You seem to be answering at least part of your own question.
First off though, the bullet will arrive at the target
almost as fast as you can blink at even 500, so controlling muzzle jump is criticle. As for the noise factor, many hunters use ear protection when shooting, even when hunting. Due to terrain, were pretty much forced to hunt from fixed locations, and shoot from portable benches. We also use the hunting buddy spotter system, and that of coarse helps with seeing the hits. And lastly, we use a slide type front rest that allows for straight back recoil but very little muzzle jump. But this is not the type stuff that many western hunters would employ due to their type hunting style.
That is actually the exact method I ise to hunt deer, elk, and pronghorn in Wyoming, from the plainse to 10,000 ft. + elevation. I usially hunt with my cousin, we spot for eachother, we use short 6-9" or 9-13" bipods and rear bags, I have a muzzle brake on my 13.5 lb .260 AI, not necessary at all but even in the most awkward field positions there is so little recpil that I always see my bullet impact reguardless the range. He jas a 13.5 lb 7mm rem mag and is beginning to see the need for a brale with the shooting we do. He wasn't able to spot a shot on a pronghorn even at 500 yards, die to the awkward position on some sand stone, but I was watching and it dropped in place.

I understand not everyone wants to employ brakes, and that is fine, but if your concerned about it being loud, you really should be wearing ear plugs withput a brake as well, the actual damage to your hearing is not much different
 
@yobuck thanks for the context. That sounds like a very effective setup.

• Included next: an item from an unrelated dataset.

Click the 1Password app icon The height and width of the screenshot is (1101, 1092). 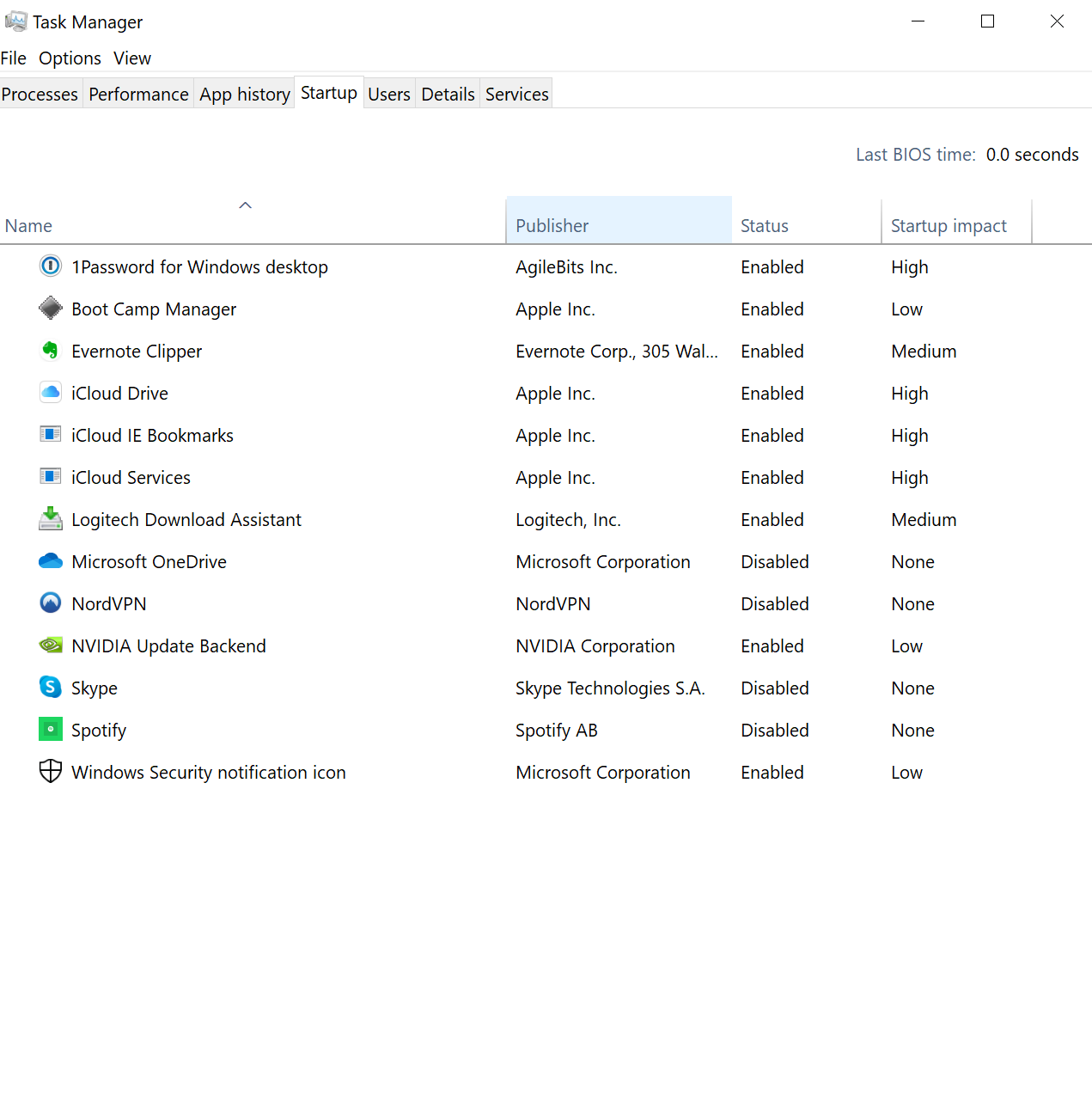pyautogui.click(x=51, y=266)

...if your concerned about it being loud, you really should be wearing ear plugs withput a brake as well, [BOLD]the actual damage to your hearing is not much different[/BOLD]

Hearing damage is irreparable. From my perspective, damage is damage and should be mitigated wherever possible. I think it's safest to leave it at that, and fully agree with your closing sentiment.

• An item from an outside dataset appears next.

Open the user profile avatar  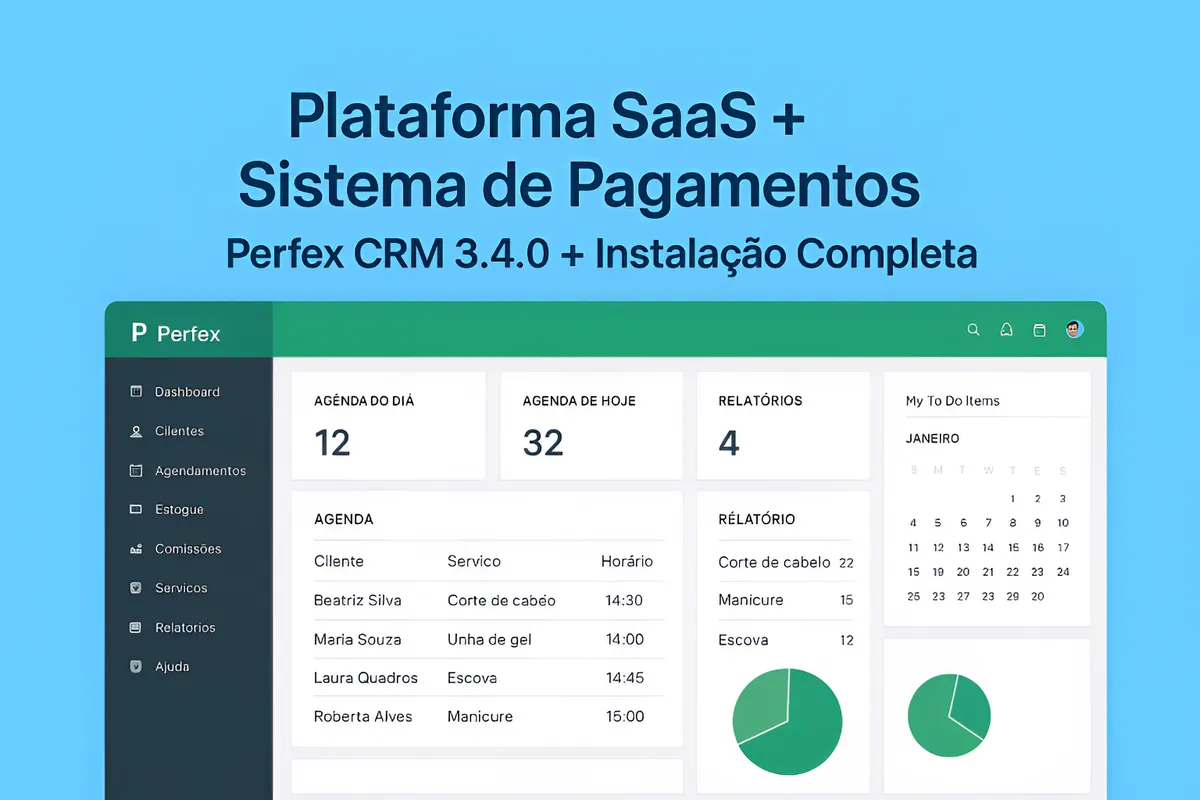(1072, 329)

From a physiological perspective though, 1 shot from an braked rifle can do as much damage as 10 shots from a standard muzzle.

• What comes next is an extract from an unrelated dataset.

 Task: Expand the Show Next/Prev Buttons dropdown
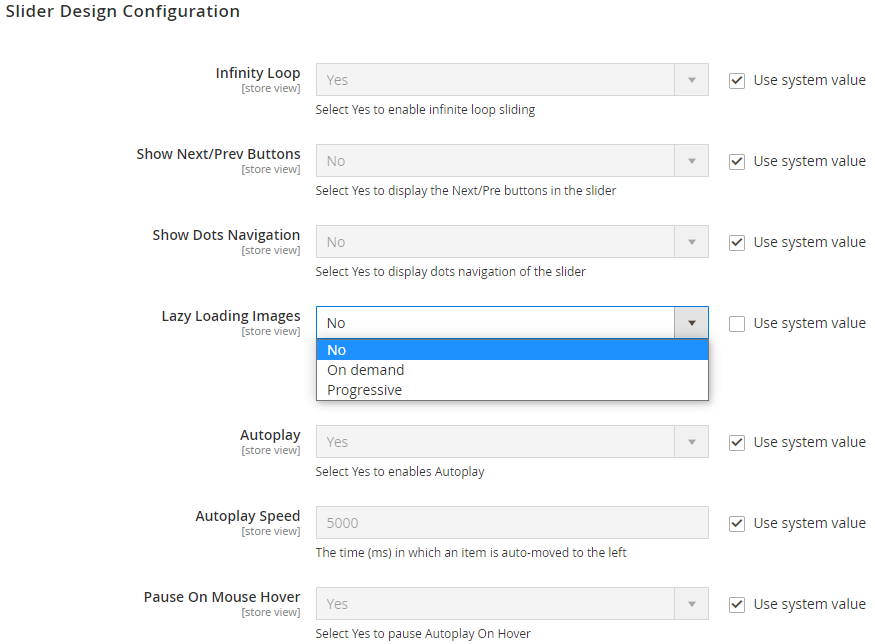tap(512, 161)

Obviously this depends on brake design and barrel length, but 1 order of magnitude is significant.

To me that's enough to warrant doubling up on plugs/muffs whenever I'm in the vicinity of a brake.

By today's standards, a good brake will reduce recoil energy by upwards of 50%. It will increase sound energy by up to 1000%.
 
Interesting information on the increase of sound E by brakes.
Regardless, I try to be sure to never fire a rifle in training without ear protection, and even during hunting if the action is not too fast. However, there are cases when shots have to be made quickly, and in these cases I would prefer an unbreaked rifle if I have no time to employ ear protection.
I will be out on the range hopefully during the second half this week and will see how I shoot with a towel under. the bipod legs and by holding the forehand.
 
@yobuck thanks for the context. That sounds like a very effective setup.



Hearing damage is irreparable. From my perspective, damage is damage and should be mitigated wherever possible. I think it's safest to leave it at that, and fully agree with your closing sentiment.

From a physiological perspective though, 1 shot from an braked rifle can do as much damage as 10 shots from a standard muzzle.

Obviously this depends on brake design and barrel length, but 1 order of magnitude is significant.

To me that's enough to warrant doubling up on plugs/muffs whenever I'm in the vicinity of a brake.

By today's standards, a good brake will reduce recoil energy by upwards of 50%. It will increase sound energy by up to 1000%.
This is worthy of reiterating and expanding on for sure.

The more a brake directs the blast back towards the shooter the more damaging it will be to your ears.

Some of the most efficient recoil reducing brakes direct the gases back at around 40deg or more which is really punishing on the shooter.

Between my time in the service and too many years of not hunting/shooting with proper hearing protection I've lost over half of my hearing and will never get it back.

Knowing what we know today and with all the options available there's no excuses left for not using hearing protection every time we head out.